## Description of the task
Below are some records. Return exactly the lines from the one with "Task: Go to first recipient preview record" to the one with "700x361 pixels.", and nothing else.

## Dataset extract

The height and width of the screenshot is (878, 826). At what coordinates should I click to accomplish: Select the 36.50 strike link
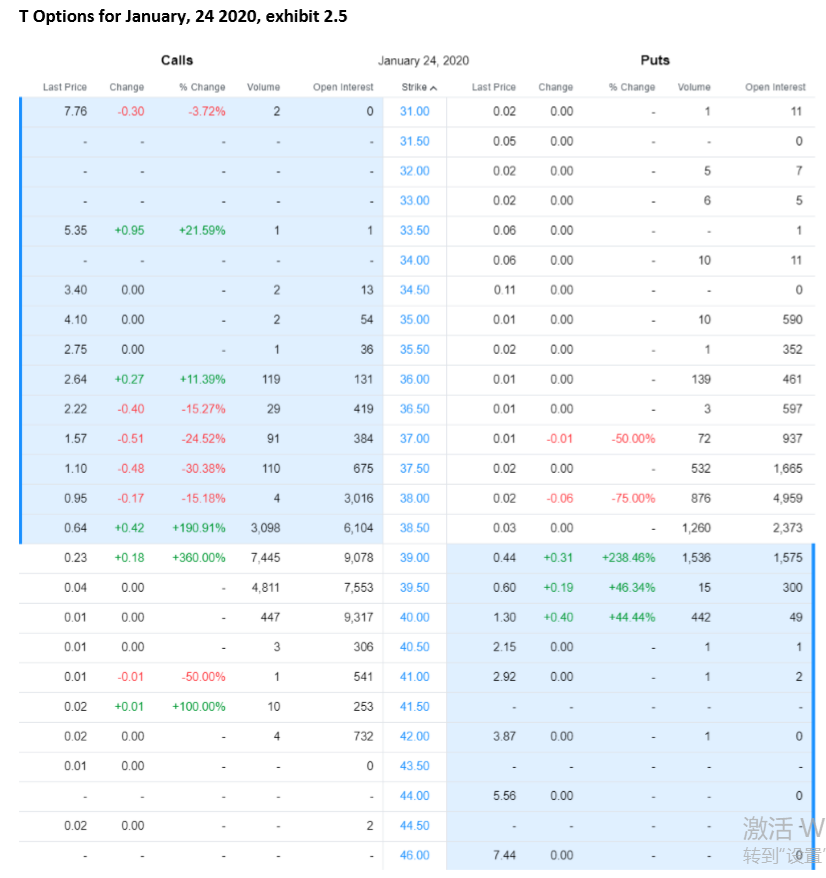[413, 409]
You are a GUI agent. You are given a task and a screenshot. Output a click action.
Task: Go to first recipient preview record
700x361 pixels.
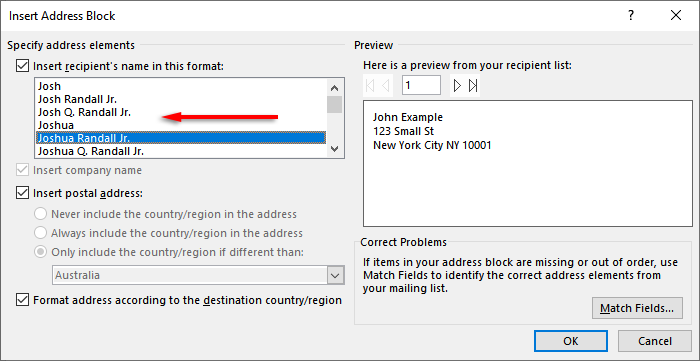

* * *

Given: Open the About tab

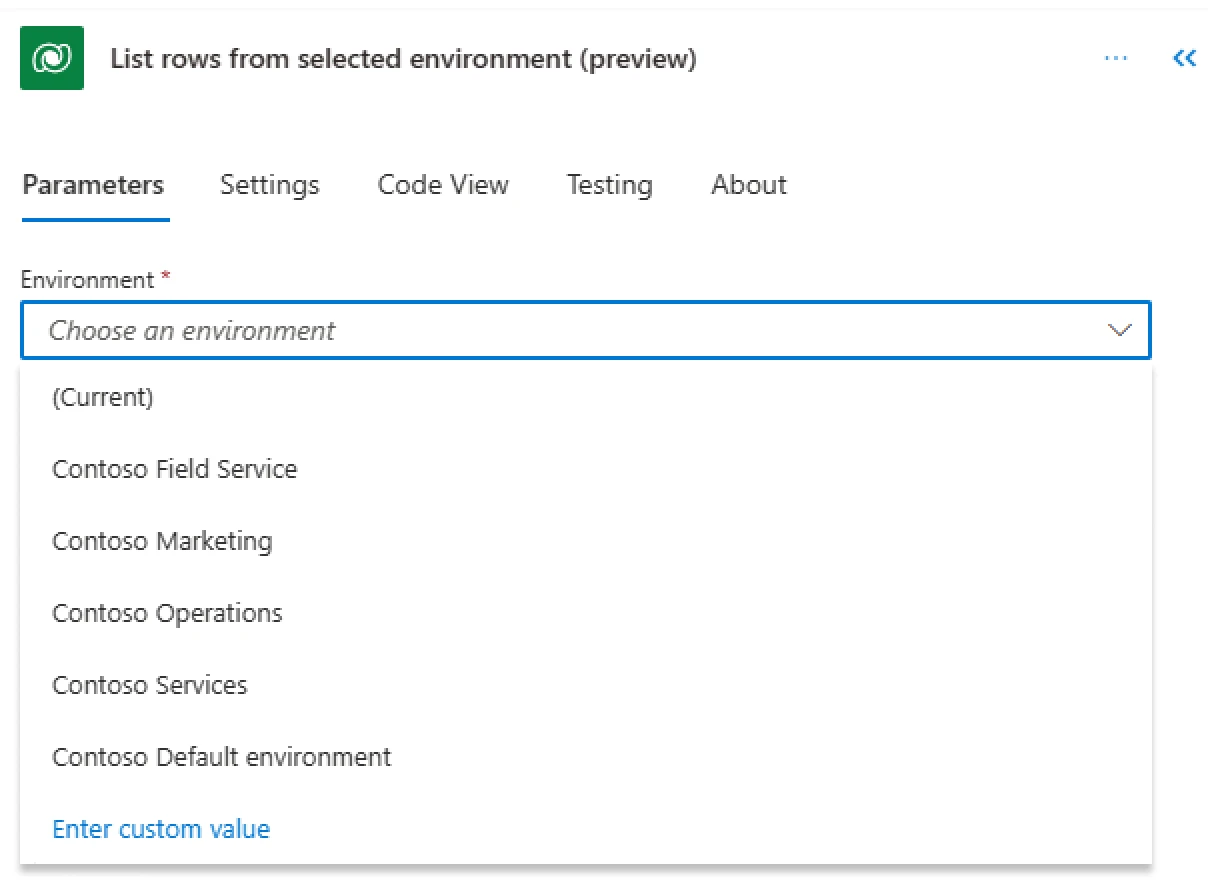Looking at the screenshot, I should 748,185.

## Response to this task
Task: Go to first recipient preview record
700x361 pixels.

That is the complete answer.